This is a hackathon project to manually classify images faster and easier. This project was built for a short 3 hour hackathon run by c0mpiled and the Penn State Builder's Collective on February 27, 2026.
Simply run HotkeyTagger.py, and point it at a folder of images to get started. The hotkeys are customizable, and the classifications are saved in a csv file in the same folder as the images. You should be able to add keybindings at anytime without the csv breaking, and the purpose of the program is to more quickly and easily classify images for later use in supervised machine learning. The project is built in python, making use of pyQT5 for the GUI.
A brief (rushed, due to time constraints) demo: https://www.youtube.com/watch?v=62CccaczzBQ A brief slidedeck overviewing the project and its features: https://pennstateoffice365-my.sharepoint.com/:p:/g/personal/jad507_psu_edu/IQBQE9y4SEuzTJRWDDnQN1taAfqEADTHDavQ7fp_GkdA6D0?e=zjhQbf
You can run datasetDL.py to download the datasets used in the demo to your local machine for testing.
Before the hackathon, while looking for potential teammates, I posted the following synopsis of the project:
I'm Jeffrey, in Astronomy and Astrophysics
I want to make a tool that makes it easier to hand-classify a portion of an image set, so that you can train on that portion and have the machine do the rest. I'm planning to use python and a pyQT gui that will load up the image, and you can bind classifications to each keystroke.
For test data, I am thinking of using the handwritten digit dataset from scikit-learn https://scikit-learn.org/1.5/auto_examples/datasets/plot_digits_last_image.html#sphx-glr-auto-examples-datasets-plot-digits-last-image-py (hotkeys would be either 1-0, or have 5678 bound to qwer), and the Olivetti Faces dataset https://scikit-learn.org/1.5/datasets/real_world.html#olivetti-faces-dataset (hotkeys for glasses, mustache, beard, etc)
A major feature I'd like to make sure gets finished is that the hotkey settings are saveable, so that you can work on hand-classifying for a few hours, shut down, and then pick up right where you left off.
A major question I haven't figured out yet is "what's the best format to save the classifications?" and I can imagine it being easy to just shove it into a csv or json, or maybe i'll finally mess around with postgreSQL or something.

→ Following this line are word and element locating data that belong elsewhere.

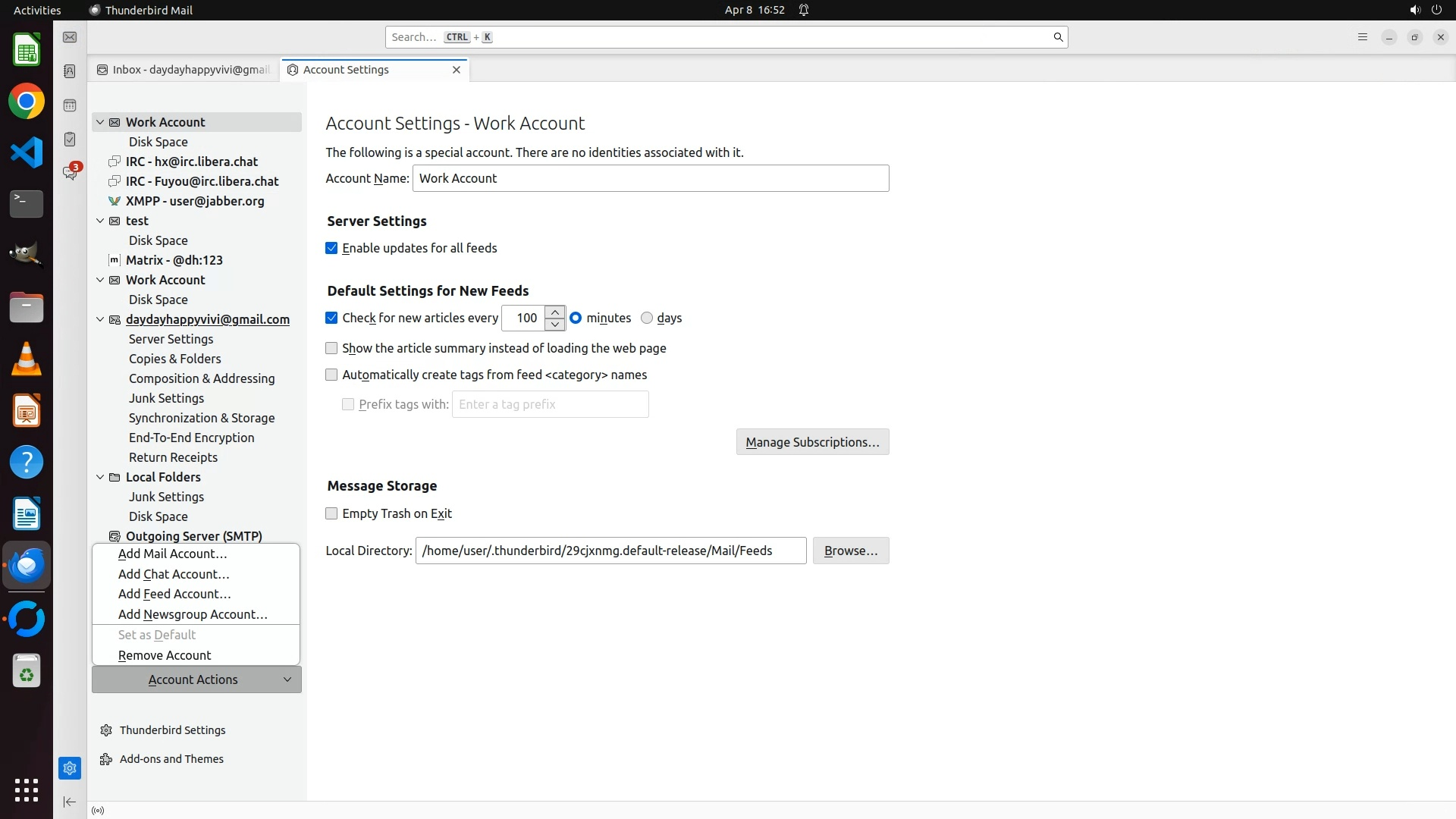The image size is (1456, 819).
Task: Click the Browse button for Local Directory
Action: [x=850, y=551]
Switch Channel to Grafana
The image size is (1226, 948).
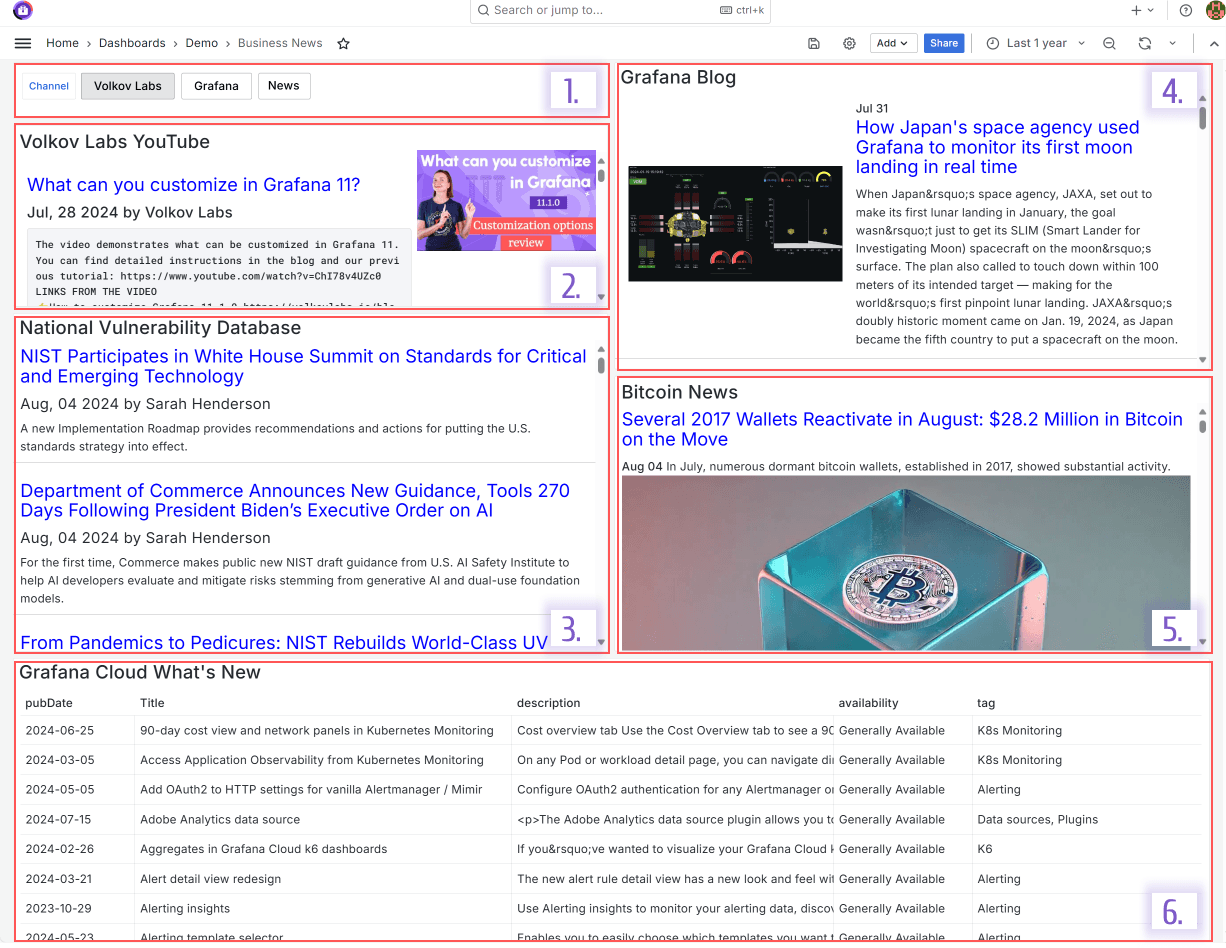[x=216, y=86]
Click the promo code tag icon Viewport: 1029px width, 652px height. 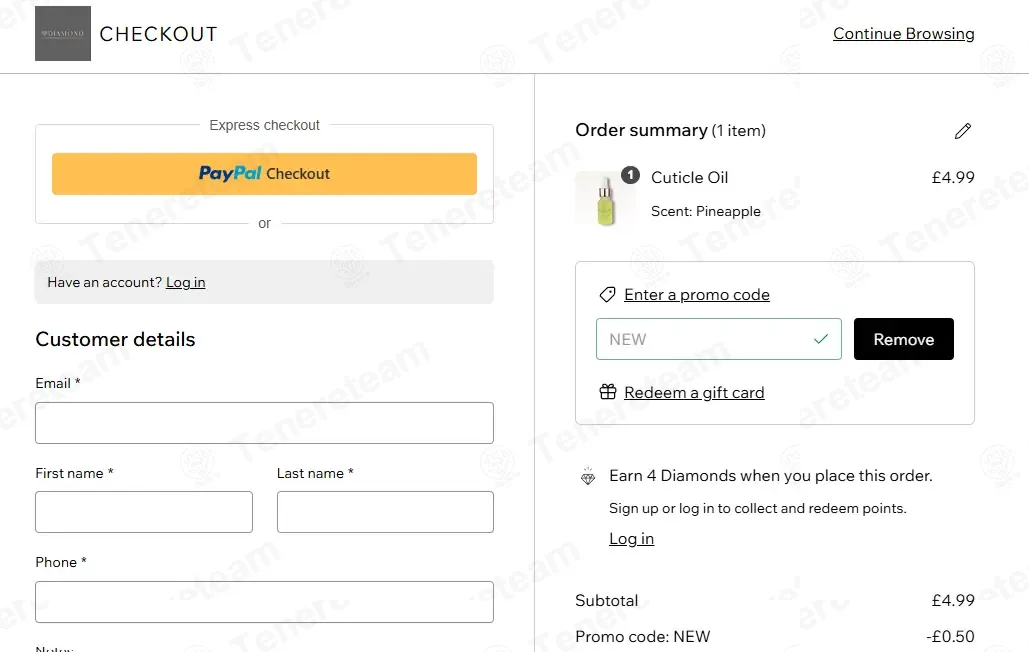pos(608,295)
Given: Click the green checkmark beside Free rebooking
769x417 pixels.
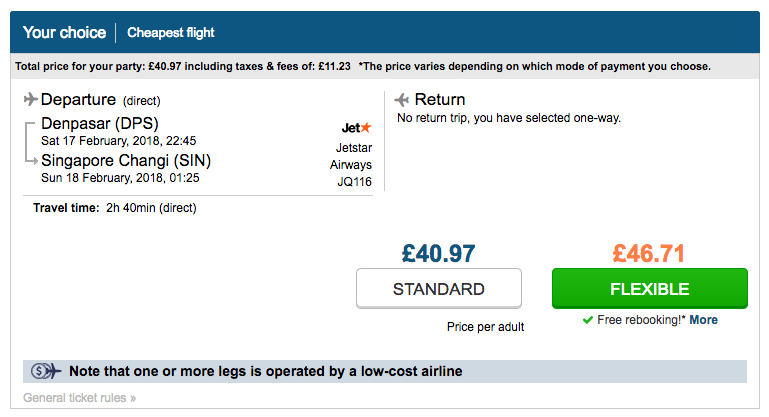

It might also make sense to use metadata attached to the image, but I don't really understand how platform-compatible that is.
I haven't done a hackathon before, so I'm not sure how people successfully split the work under such tight time constraints, but if anyone's interested in joining me, I'd be happy to work with them.
Ultimately, it remained a solo proejct, and was made with the help of Github Copilot and Microsoft Copilot. Part of the inspiration for the project was League of Legends, which standardized hotkey bindings to the qwer keys, compared to its predecessor, DotA. I did not win any prizes during this hackathon, but I hope that this project can be of use to others (and I will definitely be using it, and may work on further improvements). I believe it to be platform agnostic, due to the use of Path, but have not tested it on anything except my local Windows machine.